Segment Start: ENTRIES PROVIDED

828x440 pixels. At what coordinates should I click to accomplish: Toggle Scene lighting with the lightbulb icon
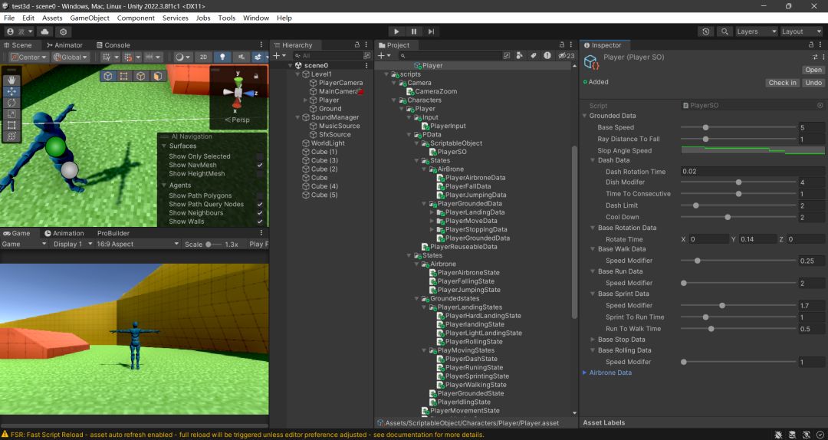(222, 57)
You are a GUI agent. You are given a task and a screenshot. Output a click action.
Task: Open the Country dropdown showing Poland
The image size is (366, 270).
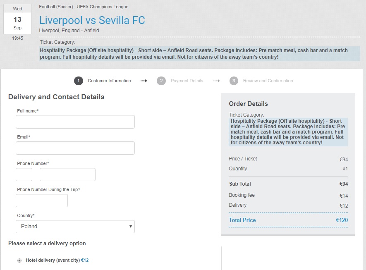[75, 227]
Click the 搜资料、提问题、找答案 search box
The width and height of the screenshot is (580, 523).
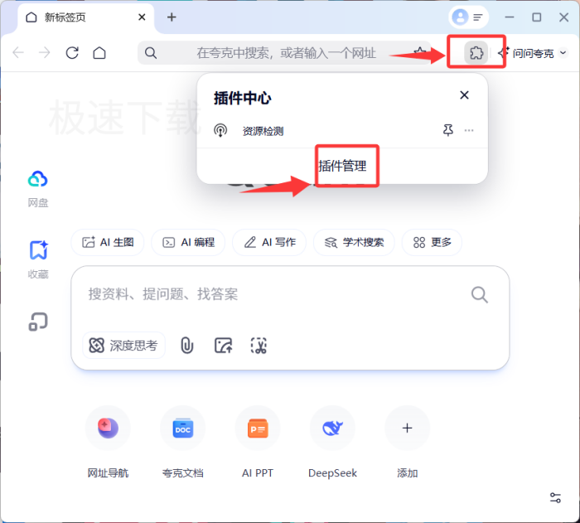click(273, 294)
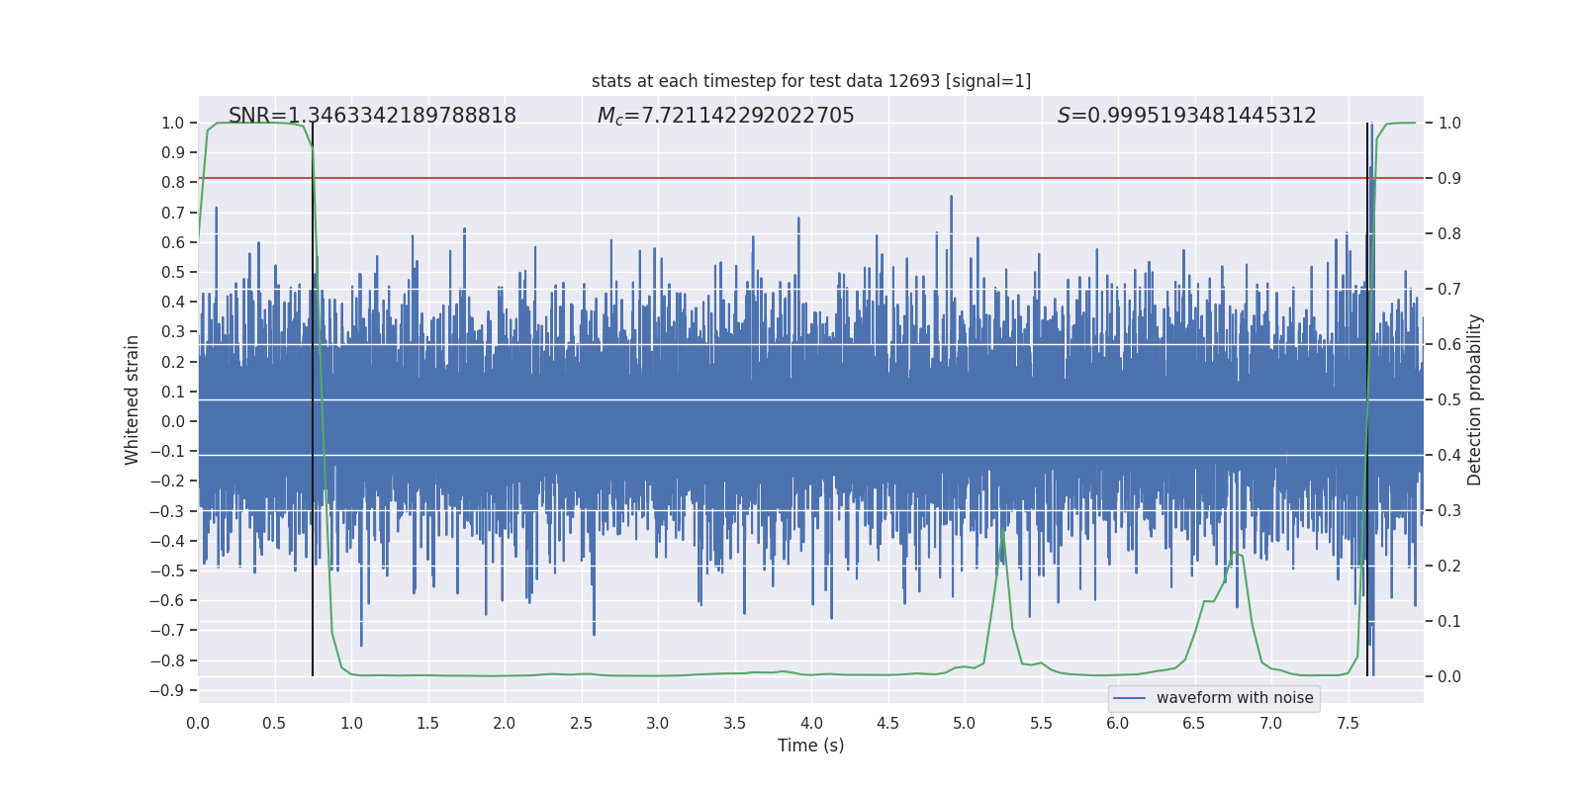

Segment End: ENTRIES PROVIDED

● PROMPT: Repeat all the records exactly, images excluded.

● EXPECTED ANSWER:
828x440 pixels. At what coordinates should I click to accomplish: Toggle Scene lighting with the lightbulb icon
(222, 57)
You are a GUI agent. You are given a task and a screenshot. Output a click action.
Task: Open the Country dropdown showing Poland
The image size is (366, 270).
[75, 227]
Click the 搜资料、提问题、找答案 search box
The width and height of the screenshot is (580, 523).
click(273, 294)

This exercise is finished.